Hay cosas que parecen pequeñas… hasta que te topas con ellas todos los días: una banqueta en mal estado, un cruce sin señalización o un trayecto corto que termina alargándose porque hay que ir esquivando obstáculos.
Moverse en la ciudad debería ser algo sencillo, casi automático, parte de la rutina. Pero no siempre se siente así.
Cada 15 de abril se conmemora el Día Internacional del Ciclista. Más que una fecha, es un buen momento para mirar cómo vivimos nuestros trayectos y qué tan pensada está la ciudad.
Porque la movilidad no empieza en el volante. Empieza en la forma en que ocupamos el espacio público y convivimos.
No todas las personas viven la ciudad de la misma manera. Mucho depende de las condiciones y de qué tanto los espacios responden realmente a quienes los transitan.
Hay banquetas que obligan a bajar a la calle, cruces que no protegen y espacios que no consideran a las personas. Y entonces, algo tan simple como moverse empieza a complicarse.
Lo mismo ocurre con la bicicleta. Quien decide usarla no solo busca moverse; muchas veces busca una alternativa más económica, más práctica o incluso más saludable. Sin embargo, en muchos casos, termina enfrentando una ciudad que no está pensada para ello.
No es solo falta de infraestructura. Es falta de cultura, de orden y de conciencia.

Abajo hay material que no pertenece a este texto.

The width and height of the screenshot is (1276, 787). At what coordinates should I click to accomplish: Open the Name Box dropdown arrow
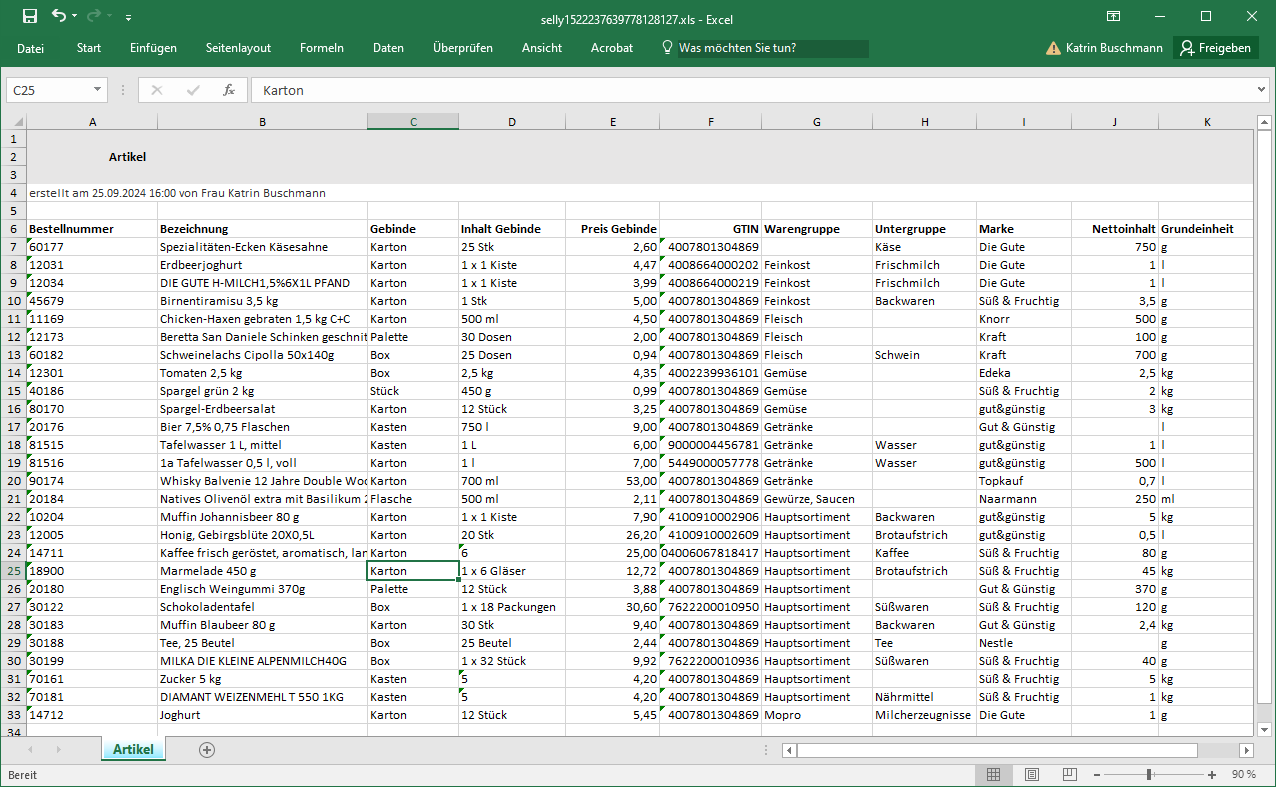(x=97, y=90)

Porque la movilidad no es un tema aislado. No se trata solo de tránsito, de calles o de transporte; en realidad, tiene que ver con la forma en que convivimos y compartimos el espacio. Y es justo ahí donde empieza a notarse si una ciudad cuida o no a su gente.
Durante mucho tiempo, las ciudades se pensaron con una idea muy clara: facilitar el movimiento de los vehículos. En su momento parecía suficiente, pero con el tiempo ha quedado corto.

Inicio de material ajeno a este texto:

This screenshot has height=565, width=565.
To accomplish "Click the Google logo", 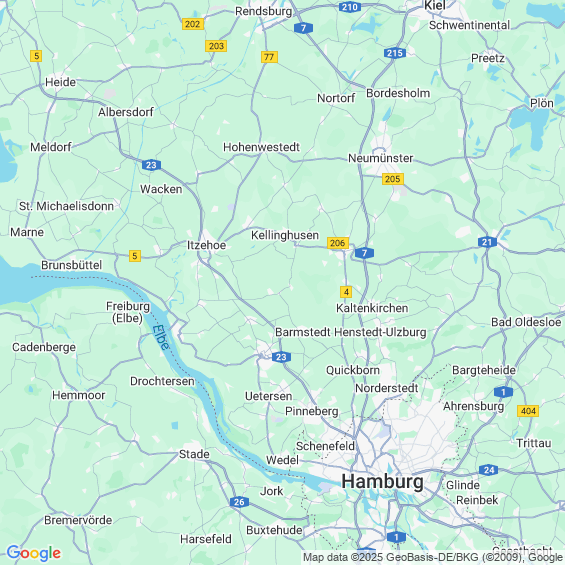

Hoy es claro que una ciudad no alcanza a funcionar si todo gira alrededor del automóvil. También tiene que pensarse desde cómo la vive la gente: al caminarla, al recorrerla en bicicleta o al moverse en condiciones que no siempre son fáciles.
Cuando trasladarse se vuelve complicado o inseguro, la ciudad empieza a sentirse distante. Y con esa distancia se va perdiendo algo importante: la relación con el entorno, con el espacio público y con la vida en comunidad.
En Delicias, hoy se está trabajando en el Plan de Movilidad del primer cuadro de la ciudad. No como un trámite técnico, sino como una oportunidad para replantear cómo queremos movernos y, sobre todo, cómo queremos convivir.
Implica ordenar, sí. Pero también observar con más atención. Entender cómo se usan realmente las calles. Reconocer que no todos vivimos la ciudad de la misma forma.
Y asumir que el espacio público no es de unos cuantos, es de todos.
Hablar de movilidad también es hablar de respeto. De reconocer que quienes manejan, caminan o se mueven en bicicleta comparten las mismas calles y el mismo derecho a estar ahí.
No se trata de competir, sino de convivir con responsabilidad.
A veces pensamos que estos cambios solo se logran con grandes inversiones o transformaciones complejas. Y sí, hay decisiones de fondo que son necesarias. Pero también hay mucho que empieza en lo más simple: en la forma en que cruzamos la calle, en cómo cedemos el paso, en el respeto por los espacios y en la conciencia de que siempre hay alguien más del otro lado.
Porque una ciudad no se construye solo con obras. Se construye todos los días, en lo que hacemos y también en lo que dejamos pasar.
Más allá de la fecha, vale la pena quedarnos con una idea clara: una ciudad que no se puede recorrer con seguridad, difícilmente se puede vivir con tranquilidad.
Lo que pasa todos los días no es menor. Es ahí donde realmente se define la calidad de una ciudad.